[Record set Boundary: Start]
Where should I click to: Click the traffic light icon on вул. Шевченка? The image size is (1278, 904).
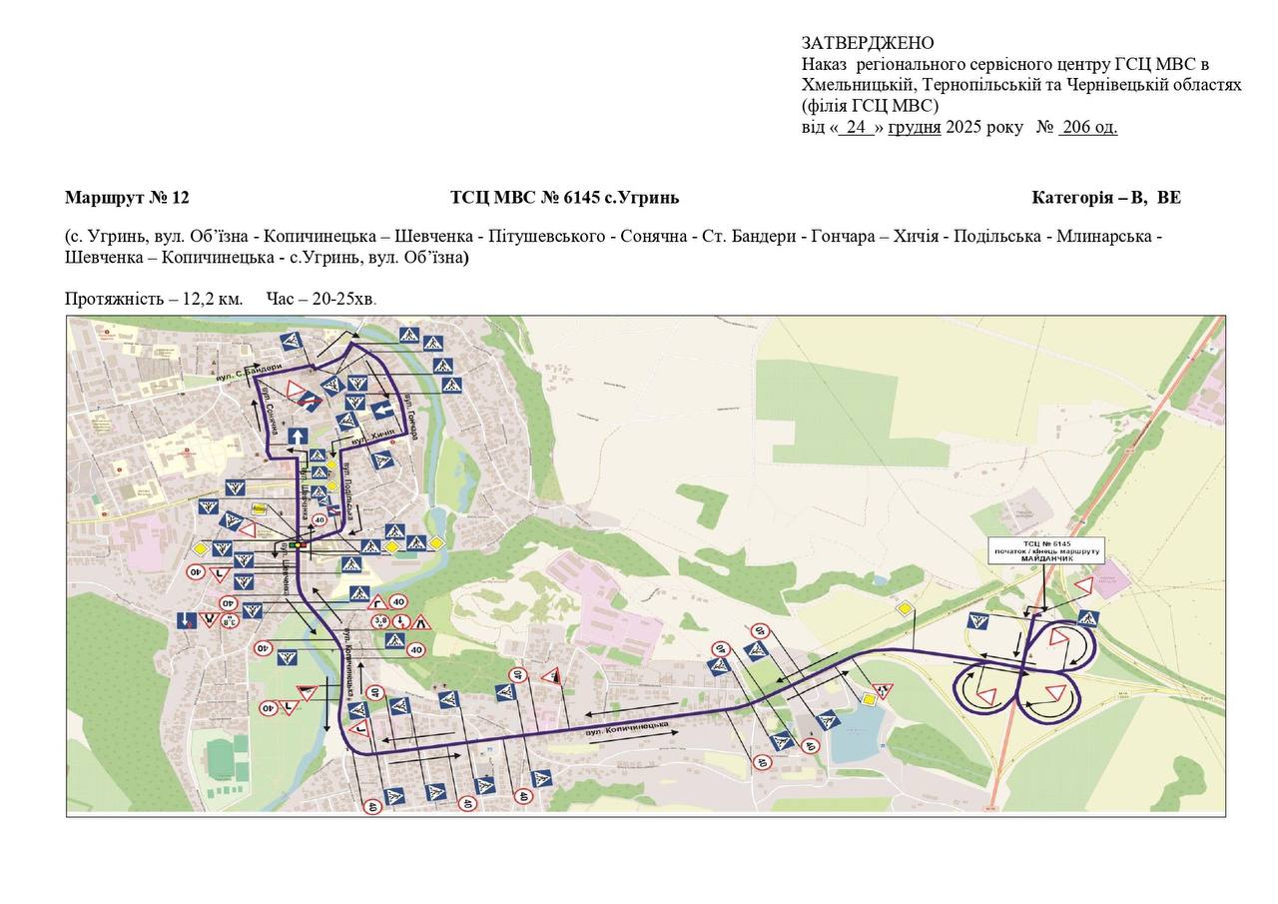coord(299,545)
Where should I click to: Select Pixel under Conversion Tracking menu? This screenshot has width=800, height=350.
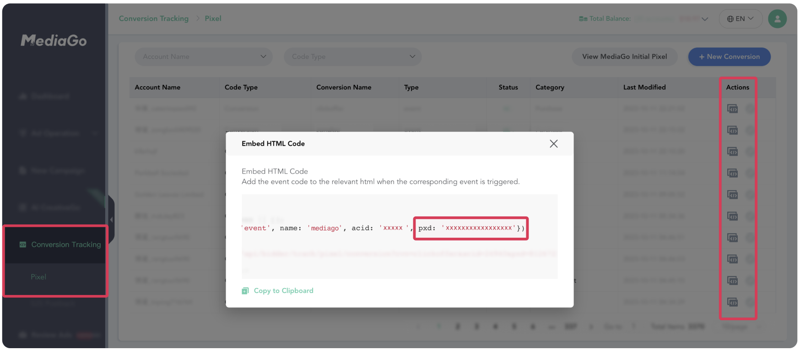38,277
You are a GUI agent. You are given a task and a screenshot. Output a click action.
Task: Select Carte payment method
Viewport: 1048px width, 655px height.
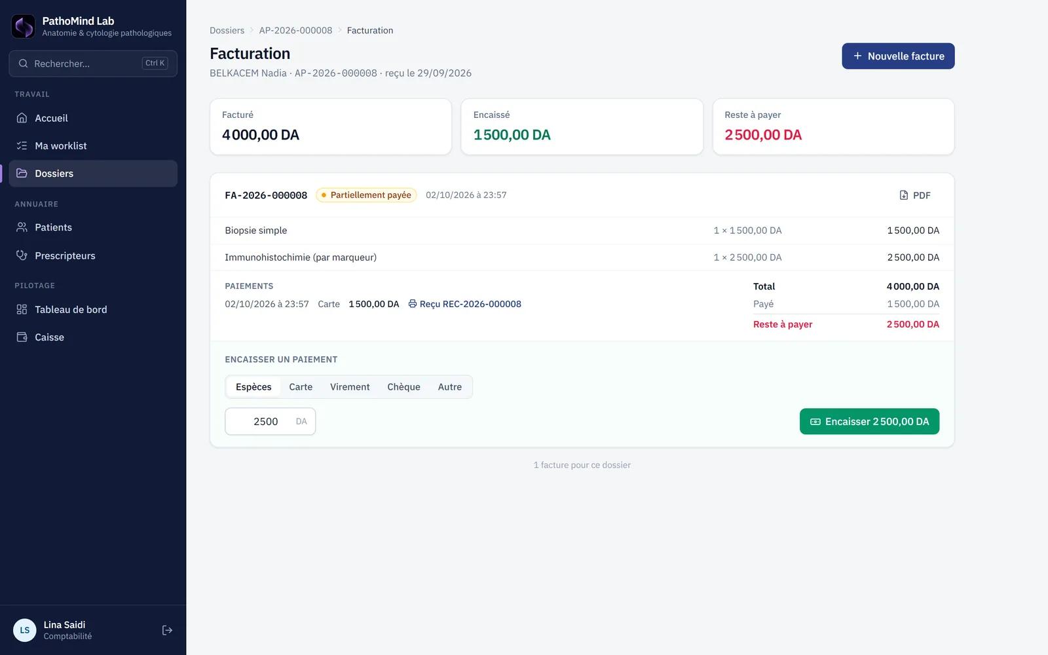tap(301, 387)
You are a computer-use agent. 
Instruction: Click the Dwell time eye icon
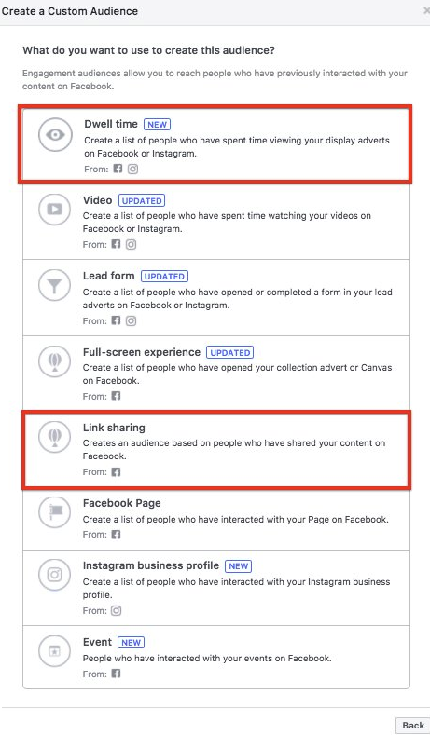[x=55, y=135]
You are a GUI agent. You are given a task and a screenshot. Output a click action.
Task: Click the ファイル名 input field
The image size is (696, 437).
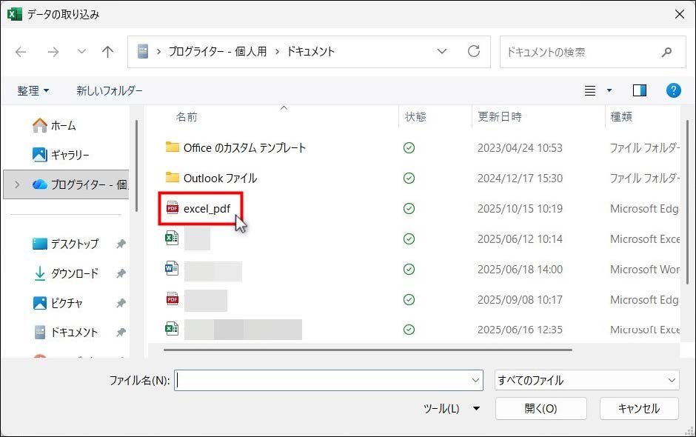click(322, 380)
[Record set Boundary: End]
Set down the lines from the one containing "Where should I click to: Select" through the last line of the records above, both included, exactly as they appear and with no other text. Pictures should not be set down.

● Answer space
Where should I click to: Select Pixel under Conversion Tracking menu? This screenshot has width=800, height=350.
38,277
You are a GUI agent. You are given a task and a screenshot. Output a click action.
Task: Select Carte payment method
Viewport: 1048px width, 655px height.
tap(301, 387)
You are a computer-use agent. 
Instruction: Click the Dwell time eye icon
[x=55, y=135]
You are a GUI agent. You are given a task and a screenshot. Output a click action.
Task: Click the ファイル名 input field
The image size is (696, 437).
click(322, 380)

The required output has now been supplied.